By David Barber. Wednesday, 07 February 2007.
The superfan saw two Eastbourne Town teams play at the weekend, the first team against old favourites Redhill and the U18s against local rivals Hastings United, and by way of a contrast took in South Korea v Greece in an international friendly at Fulham last night.
That left "The Barber" on 105 matches for the season and 5,237 all told.
I saw my first match at Redhill’s old ground on the Brighton Road way back in 1961. If I remember rightly, we’d gone to see Palace v Hull at Selhurst Park but found it called off due to a waterlogged pitch. There was still time, we calculated, to catch a train via Purley to Redhill and take in most of Redhill’s match with Southall in the old Athenian League.

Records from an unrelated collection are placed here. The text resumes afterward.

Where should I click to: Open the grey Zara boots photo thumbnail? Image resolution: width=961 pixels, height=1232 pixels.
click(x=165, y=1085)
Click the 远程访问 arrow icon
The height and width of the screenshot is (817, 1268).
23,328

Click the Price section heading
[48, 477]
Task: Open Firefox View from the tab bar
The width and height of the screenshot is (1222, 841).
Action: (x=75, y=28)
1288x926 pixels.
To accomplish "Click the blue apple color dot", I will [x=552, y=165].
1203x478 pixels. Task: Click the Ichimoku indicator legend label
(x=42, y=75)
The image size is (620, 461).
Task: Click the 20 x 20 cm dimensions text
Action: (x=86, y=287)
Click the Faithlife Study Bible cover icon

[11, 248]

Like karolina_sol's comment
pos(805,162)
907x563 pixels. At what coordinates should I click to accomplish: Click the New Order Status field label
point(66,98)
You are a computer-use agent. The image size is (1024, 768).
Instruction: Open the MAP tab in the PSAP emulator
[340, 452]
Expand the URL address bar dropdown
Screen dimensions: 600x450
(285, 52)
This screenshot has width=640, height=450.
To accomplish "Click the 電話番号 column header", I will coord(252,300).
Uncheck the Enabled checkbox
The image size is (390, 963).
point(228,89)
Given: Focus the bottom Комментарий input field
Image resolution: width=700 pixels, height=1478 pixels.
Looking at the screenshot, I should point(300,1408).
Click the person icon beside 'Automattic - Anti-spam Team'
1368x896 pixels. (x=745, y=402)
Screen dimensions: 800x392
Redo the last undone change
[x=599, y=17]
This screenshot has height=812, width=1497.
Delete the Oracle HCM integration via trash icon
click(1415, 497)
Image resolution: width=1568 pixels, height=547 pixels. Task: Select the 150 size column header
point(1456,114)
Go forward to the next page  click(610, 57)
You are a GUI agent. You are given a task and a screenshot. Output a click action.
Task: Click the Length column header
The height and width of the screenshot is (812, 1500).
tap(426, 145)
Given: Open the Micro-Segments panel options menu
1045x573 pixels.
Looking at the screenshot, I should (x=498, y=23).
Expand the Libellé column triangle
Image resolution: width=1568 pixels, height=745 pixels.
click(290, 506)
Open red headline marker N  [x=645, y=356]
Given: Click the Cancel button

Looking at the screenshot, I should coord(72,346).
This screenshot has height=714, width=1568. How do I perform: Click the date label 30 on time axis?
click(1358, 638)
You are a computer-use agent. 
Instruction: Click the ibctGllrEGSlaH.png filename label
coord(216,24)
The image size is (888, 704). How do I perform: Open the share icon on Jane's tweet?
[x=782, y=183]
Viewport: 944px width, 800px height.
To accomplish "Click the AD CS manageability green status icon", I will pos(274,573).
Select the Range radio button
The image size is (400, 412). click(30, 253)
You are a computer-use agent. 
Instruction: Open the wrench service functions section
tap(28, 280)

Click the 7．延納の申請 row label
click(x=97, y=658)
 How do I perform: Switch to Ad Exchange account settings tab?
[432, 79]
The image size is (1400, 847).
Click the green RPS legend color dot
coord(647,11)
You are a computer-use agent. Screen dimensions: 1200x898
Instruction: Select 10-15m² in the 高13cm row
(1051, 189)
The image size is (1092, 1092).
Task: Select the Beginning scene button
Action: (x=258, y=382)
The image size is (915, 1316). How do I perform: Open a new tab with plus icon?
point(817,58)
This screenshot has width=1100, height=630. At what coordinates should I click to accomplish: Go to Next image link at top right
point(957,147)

The Reds were already 1-0 up when we got there on a very damp Saturday afternoon. They went on to win 4-1 and Tony Williams, later the doyen of non-League football, scored twice. At ten years of age I was still obsessed with League football and must have confused those other fans standing near the tea hut with my shouts of "Come on, Reading!"
Not Reading…Redhill!
They ended up being my second team after Palace and they had some good players from the mid-‘60s to mid-‘70s. I saw them win the Surrey Senior Cup against Sutton at Tooting and the Athenian League Cup against Dagenham at Slough and Walton & Hersham at Leatherhead. I especially remember an Amateur Cup tie when we were 2-1 down at Horsham and hit both the bar and the post in stoppage time. More like heart-stoppage time.
I saw them clinch the last Athenian League title at Marlow in 1984 and soon after that they had to leave the Memorial Sports Ground. It was all very sad – but at least they kept going. Last Saturday the poor old Reds lost 3-2 at Eastbourne Town after being 2-0 up at half-time. They are now a Surrey club that plays in the Sussex County League.
It was still sunny, though cold, on Sunday morning as Town’s youth side took on Hastings United before a crowd of 28. Town opened the scoring in the second minute but there could have been an avalanche of goals at the other end after that. Hastings knocked in four and would surely have doubled that tally with steadier shooting.
The most unusual international match I’ve been to is probably St Lucia v Grenada in a tournament on Barbados.
Last night I saw South Korea play Greece at Craven Cottage with my friend Cris Freddi, author of the best-selling novel "Pelican Blood". Lee Chun Soo’s free-kick ripped into the Greek net with ten minutes to go and it won a highly entertaining match.
In the first minute the ball was passed out to the Korean right-winger and thousands of people were screaming and crying and holding their hands in front of their faces. I’d never experienced fanaticism like that at a football match before. It was a bit different to the Saffrons!